■ Selected text:
![Canada lacks robust COVID-19 detection system amid 6th wave. Here’s why](https://globalnews.ca/wp-content/uploads/2022/04/CanadaCOVID19test.jpg?quality=85&strip=all&w=720&h=379&crop=1)
Canada lacks robust COVID-19 detection system amid 6th wave. Here’s why
Global News
Canada must develop a robust system to detect COVID-19 activity in communities in the absence of wide-scale PCR testing, the gold-standard of COVID-19 detection.
Experts say Canada needs to develop a robust system to detect COVID-19 activity in the absence of wide-scale PCR testing.
Since the onset of the Omicron variant, provinces and territories have scaled back access to gold-standard PCR testing, citing the lack of capacity to keep up with demand and the need to free up health-care resources.
Many people have since relied on results from rapid antigen tests, but they aren’t as reliable at detecting the Omicron variant or reported and tracked the way PCR tests are. Experts say there needs to be a better way of informing people about COVID-19 activity in their communities.
Dr. Caroline Colijn, a mathematician and epidemiologist at Simon Fraser University, said there are currently “too many infections” in Canada to expand access to PCR tests to everyone to find out the true number of infections.
She said more robust programs could also be used to pick up other kinds of respiratory infections.
“And I suspect those are under development, but until they’re developed, deployed, and results are publicly available, people will have trouble finding out what their risks are in their social group, in their community and in their workplace,” she said.
“So then they’ll have trouble having the information needed to inform their own choices, their own workplace or community policies.”
Colijn said wastewater data is a really important source of information that can be publicly shared without compromising anyone’s private medical data and can help communities understand the prevalence of COVID-19. But like PCR and rapid tests, she said it has its limitations.

■ Collected data:

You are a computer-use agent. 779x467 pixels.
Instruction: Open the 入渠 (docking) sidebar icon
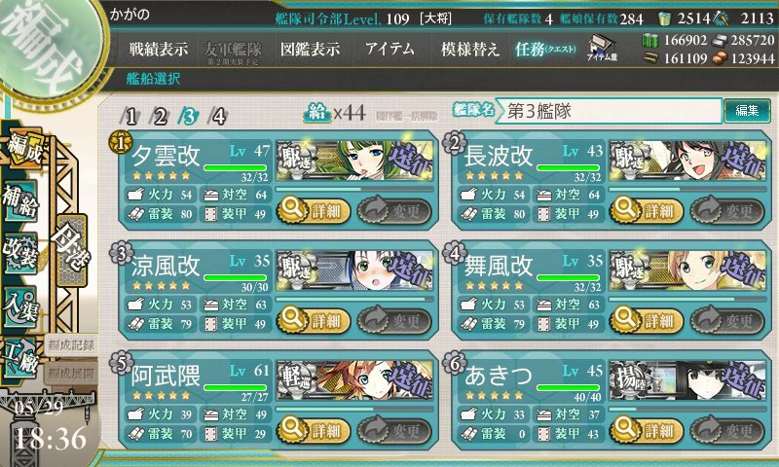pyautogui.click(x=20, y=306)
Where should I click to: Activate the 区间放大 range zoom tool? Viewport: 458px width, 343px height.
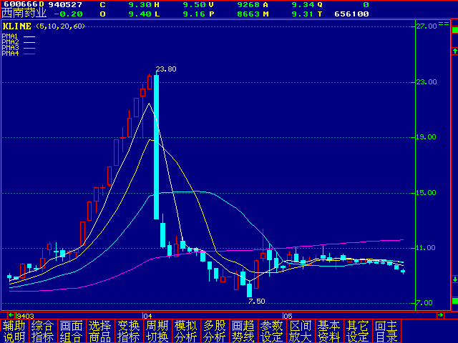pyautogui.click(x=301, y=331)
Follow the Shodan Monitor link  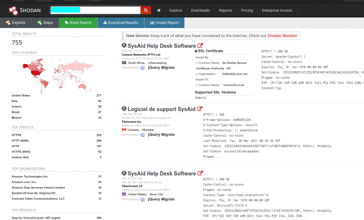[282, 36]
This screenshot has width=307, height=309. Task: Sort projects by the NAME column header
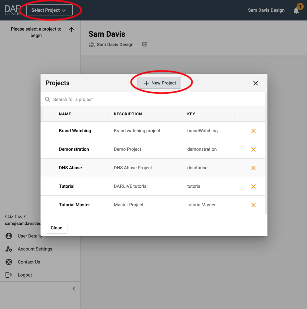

■ Directions for this task: From the article on Canada's COVID-19 detection system, extract word for word the stretch from "Many people have" through "in their communities.".

■ Completed task:
Many people have since relied on results from rapid antigen tests, but they aren’t as reliable at detecting the Omicron variant or reported and tracked the way PCR tests are. Experts say there needs to be a better way of informing people about COVID-19 activity in their communities.